1 C. corn flake crumbs
1/4 C. grated Parmesan cheese
1 tsp. paprika
1 tsp. dried marjoram
1/2 tsp. each, dried thyme and seasoned salt
1/4 tsp. each, garlic powder, onion powder and black pepper
1/8 tsp. cayenne pepper
1 C. buttermilk ( I used almond milk )
1/2 C. whole wheat flour
4 large boneless, skinless chicken breasts
2 T. butter, melted
In a shallow bowl or pie plate, mix corn flake crumbs with Parmesan, paprika, marjoram, thyme, seasoned salt, garlic powder, onion powder, black pepper and cayenne pepper. Set aside.
Pour buttermilk into a second shallow bowl or pie plate and place flour into a third shallow bowl or pie plate.

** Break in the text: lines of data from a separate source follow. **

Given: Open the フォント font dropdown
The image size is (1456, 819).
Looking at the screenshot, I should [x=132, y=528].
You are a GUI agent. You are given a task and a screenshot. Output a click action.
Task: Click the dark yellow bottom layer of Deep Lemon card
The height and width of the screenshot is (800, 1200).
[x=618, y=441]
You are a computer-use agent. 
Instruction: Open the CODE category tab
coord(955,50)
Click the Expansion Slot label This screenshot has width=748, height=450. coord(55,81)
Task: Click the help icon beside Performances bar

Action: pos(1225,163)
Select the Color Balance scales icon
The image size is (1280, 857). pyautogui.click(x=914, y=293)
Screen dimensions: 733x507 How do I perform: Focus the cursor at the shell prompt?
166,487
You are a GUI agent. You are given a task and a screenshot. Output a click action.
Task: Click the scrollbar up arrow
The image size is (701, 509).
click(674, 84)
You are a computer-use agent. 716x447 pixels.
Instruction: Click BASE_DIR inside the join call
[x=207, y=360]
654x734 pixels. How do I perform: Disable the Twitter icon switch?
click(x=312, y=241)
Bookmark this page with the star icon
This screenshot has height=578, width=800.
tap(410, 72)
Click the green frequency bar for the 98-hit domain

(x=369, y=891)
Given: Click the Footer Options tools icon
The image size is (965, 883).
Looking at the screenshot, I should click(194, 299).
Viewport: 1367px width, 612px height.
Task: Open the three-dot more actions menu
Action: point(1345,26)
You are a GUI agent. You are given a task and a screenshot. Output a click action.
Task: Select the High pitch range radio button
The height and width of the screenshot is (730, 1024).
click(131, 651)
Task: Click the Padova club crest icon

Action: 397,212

Coat a rimmed baking sheet with non-stick spray. Rinse chicken and pat dry using paper towels. Working one at a time, dip chicken breasts in buttermilk and moisten on all sides. Shake off excess buttermilk. Place chicken in bowl with flour and turn to coat. Dip in buttermilk again, then coat with the seasoned corn flake mixture. Place chicken pieces on the prepared baking dish. Drizzle melted butter over top of chicken. ( I sprayed them with non-stick spray instead of using the butter).
Bake, uncovered at 400 degrees for 35-40 minutes, until chicken is golden brown and juices run clear.